Work request
Restate the entries word for word and skip every image.

=== Section Start ===

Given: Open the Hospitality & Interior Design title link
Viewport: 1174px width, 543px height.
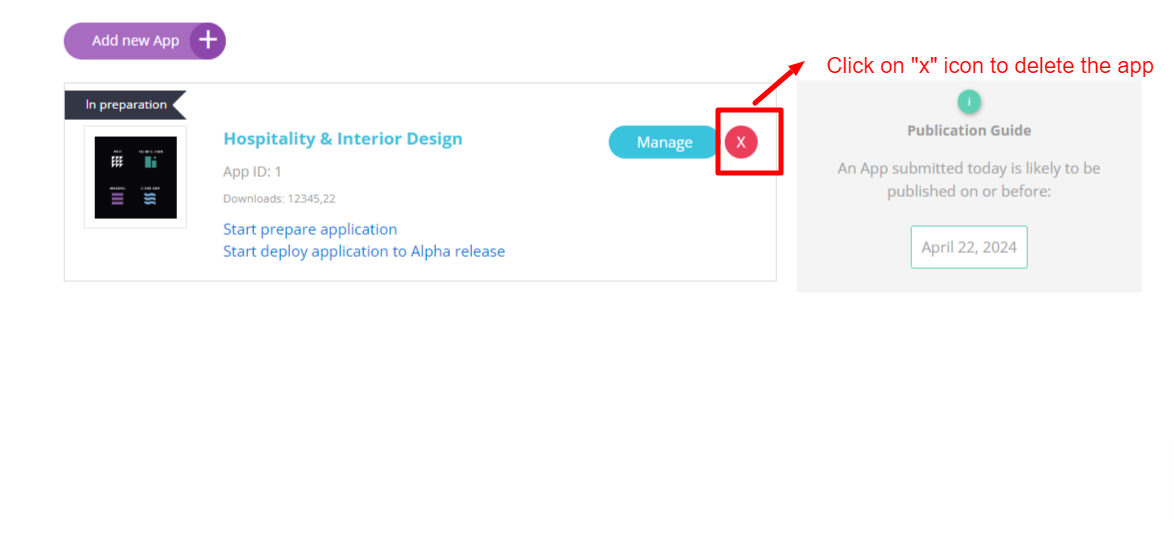Looking at the screenshot, I should [x=343, y=139].

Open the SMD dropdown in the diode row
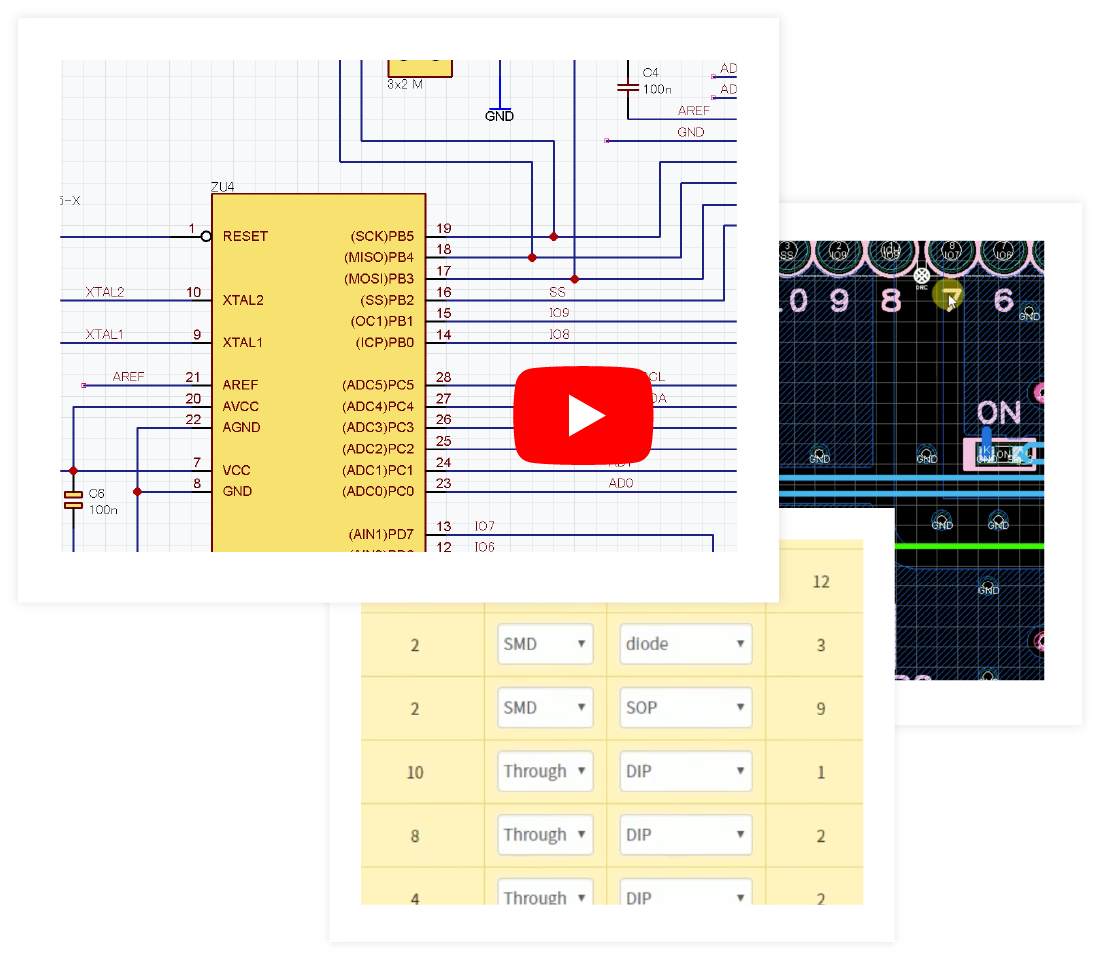point(545,643)
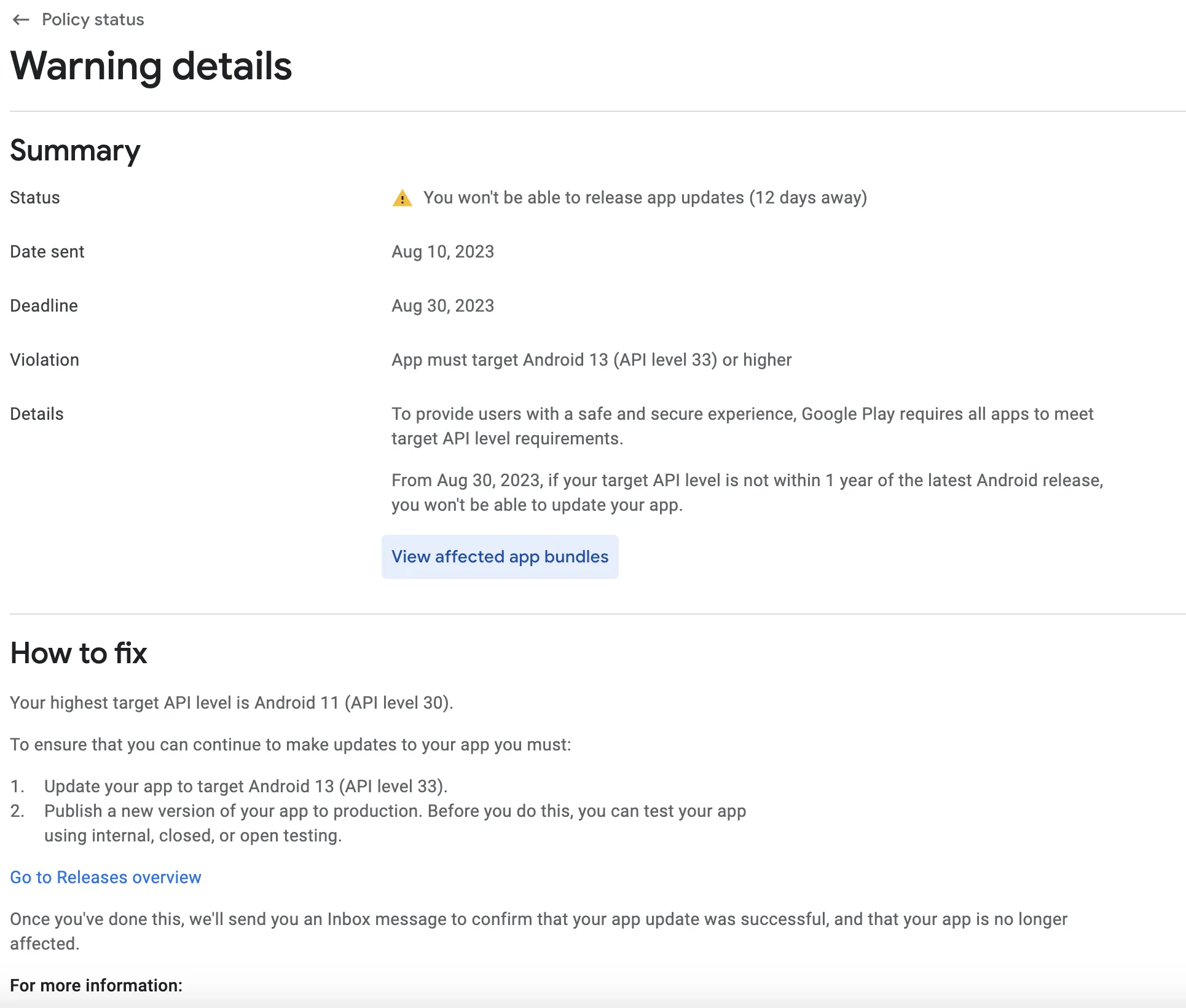Click the back arrow icon
Screen dimensions: 1186x1008
[21, 20]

=== Section End ===

Exercise solution
Given: Open the Hospitality & Interior Design title link
Viewport: 1174px width, 543px height.
Looking at the screenshot, I should [x=343, y=139].

Open the SMD dropdown in the diode row
point(545,643)
Click the back arrow icon
Screen dimensions: 1186x1008
[21, 20]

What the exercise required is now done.